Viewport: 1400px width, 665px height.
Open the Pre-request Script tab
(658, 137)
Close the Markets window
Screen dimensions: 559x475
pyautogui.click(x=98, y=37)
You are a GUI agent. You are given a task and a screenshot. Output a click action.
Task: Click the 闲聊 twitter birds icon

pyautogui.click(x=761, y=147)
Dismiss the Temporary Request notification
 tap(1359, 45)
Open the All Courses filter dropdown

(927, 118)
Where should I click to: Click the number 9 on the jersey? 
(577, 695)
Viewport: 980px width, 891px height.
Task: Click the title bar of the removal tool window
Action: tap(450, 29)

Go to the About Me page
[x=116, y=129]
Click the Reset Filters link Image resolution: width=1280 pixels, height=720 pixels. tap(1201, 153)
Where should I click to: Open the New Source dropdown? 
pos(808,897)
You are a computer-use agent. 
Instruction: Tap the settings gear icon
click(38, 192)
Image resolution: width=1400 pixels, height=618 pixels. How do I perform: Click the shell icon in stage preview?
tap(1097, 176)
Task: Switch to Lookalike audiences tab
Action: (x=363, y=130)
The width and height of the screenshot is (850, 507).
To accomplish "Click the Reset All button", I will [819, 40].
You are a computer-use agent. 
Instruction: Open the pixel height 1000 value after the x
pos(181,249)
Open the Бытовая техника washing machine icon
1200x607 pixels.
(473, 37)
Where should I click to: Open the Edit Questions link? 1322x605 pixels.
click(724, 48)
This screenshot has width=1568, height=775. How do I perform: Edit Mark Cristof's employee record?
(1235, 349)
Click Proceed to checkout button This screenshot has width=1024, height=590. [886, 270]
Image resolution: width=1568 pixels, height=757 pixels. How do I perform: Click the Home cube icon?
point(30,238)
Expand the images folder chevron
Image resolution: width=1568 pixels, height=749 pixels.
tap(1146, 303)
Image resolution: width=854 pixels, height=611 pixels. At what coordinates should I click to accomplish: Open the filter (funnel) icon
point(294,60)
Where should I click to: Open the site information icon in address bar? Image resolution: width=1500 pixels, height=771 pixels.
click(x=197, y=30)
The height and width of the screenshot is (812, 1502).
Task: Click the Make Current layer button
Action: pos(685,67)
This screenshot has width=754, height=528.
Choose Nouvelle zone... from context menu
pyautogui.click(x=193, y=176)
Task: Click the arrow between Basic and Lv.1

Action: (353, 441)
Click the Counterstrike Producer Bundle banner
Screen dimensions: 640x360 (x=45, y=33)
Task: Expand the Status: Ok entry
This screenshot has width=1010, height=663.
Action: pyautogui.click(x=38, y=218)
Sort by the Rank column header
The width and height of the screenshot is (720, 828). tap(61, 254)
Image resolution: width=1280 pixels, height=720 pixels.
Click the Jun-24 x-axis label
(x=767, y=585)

────

Exercise goal: Please return exactly the lines from the one containing "Task: Click the arrow between Basic and Lv.1" through the end of the entries above, adding no other line.

Solution to this exercise:
Task: Click the arrow between Basic and Lv.1

Action: (353, 441)
Click the Counterstrike Producer Bundle banner
Screen dimensions: 640x360 (x=45, y=33)
Task: Expand the Status: Ok entry
This screenshot has width=1010, height=663.
Action: pyautogui.click(x=38, y=218)
Sort by the Rank column header
The width and height of the screenshot is (720, 828). tap(61, 254)
Image resolution: width=1280 pixels, height=720 pixels.
Click the Jun-24 x-axis label
(x=767, y=585)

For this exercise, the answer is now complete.